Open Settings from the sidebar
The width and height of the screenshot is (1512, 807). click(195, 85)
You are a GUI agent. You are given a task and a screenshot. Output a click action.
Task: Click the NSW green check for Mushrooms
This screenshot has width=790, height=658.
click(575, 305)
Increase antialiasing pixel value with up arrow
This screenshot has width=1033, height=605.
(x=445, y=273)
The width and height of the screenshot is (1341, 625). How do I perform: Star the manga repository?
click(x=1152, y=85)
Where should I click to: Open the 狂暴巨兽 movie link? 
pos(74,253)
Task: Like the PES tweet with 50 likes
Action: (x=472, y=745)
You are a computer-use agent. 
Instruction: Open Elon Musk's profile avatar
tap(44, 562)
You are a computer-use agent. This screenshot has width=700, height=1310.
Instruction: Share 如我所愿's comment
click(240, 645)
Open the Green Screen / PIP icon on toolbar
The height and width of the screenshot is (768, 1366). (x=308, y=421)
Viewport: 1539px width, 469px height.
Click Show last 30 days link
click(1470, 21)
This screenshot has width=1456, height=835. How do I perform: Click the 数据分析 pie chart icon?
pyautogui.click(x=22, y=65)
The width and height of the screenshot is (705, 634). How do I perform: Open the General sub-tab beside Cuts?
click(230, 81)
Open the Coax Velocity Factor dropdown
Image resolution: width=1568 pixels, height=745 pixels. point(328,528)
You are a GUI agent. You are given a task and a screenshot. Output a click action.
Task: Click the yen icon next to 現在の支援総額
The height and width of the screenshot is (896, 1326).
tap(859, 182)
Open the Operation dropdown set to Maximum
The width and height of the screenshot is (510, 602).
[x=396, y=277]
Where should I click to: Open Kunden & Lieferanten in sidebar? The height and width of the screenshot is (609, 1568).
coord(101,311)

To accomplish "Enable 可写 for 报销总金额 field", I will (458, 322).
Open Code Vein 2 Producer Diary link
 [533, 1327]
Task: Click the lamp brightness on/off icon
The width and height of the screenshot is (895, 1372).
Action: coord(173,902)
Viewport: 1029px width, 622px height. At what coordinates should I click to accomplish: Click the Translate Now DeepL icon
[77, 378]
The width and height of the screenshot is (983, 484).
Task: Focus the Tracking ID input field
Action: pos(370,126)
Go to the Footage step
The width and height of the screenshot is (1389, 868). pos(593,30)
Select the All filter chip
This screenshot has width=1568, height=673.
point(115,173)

------------------------------

— ASSIGNED TASK —
Each line that holds the word "computer" should be extracted from the records.

— ANSWER SECTION —
You are a computer-use agent. 
You are a computer-use agent. This screenshot has width=700, height=1310.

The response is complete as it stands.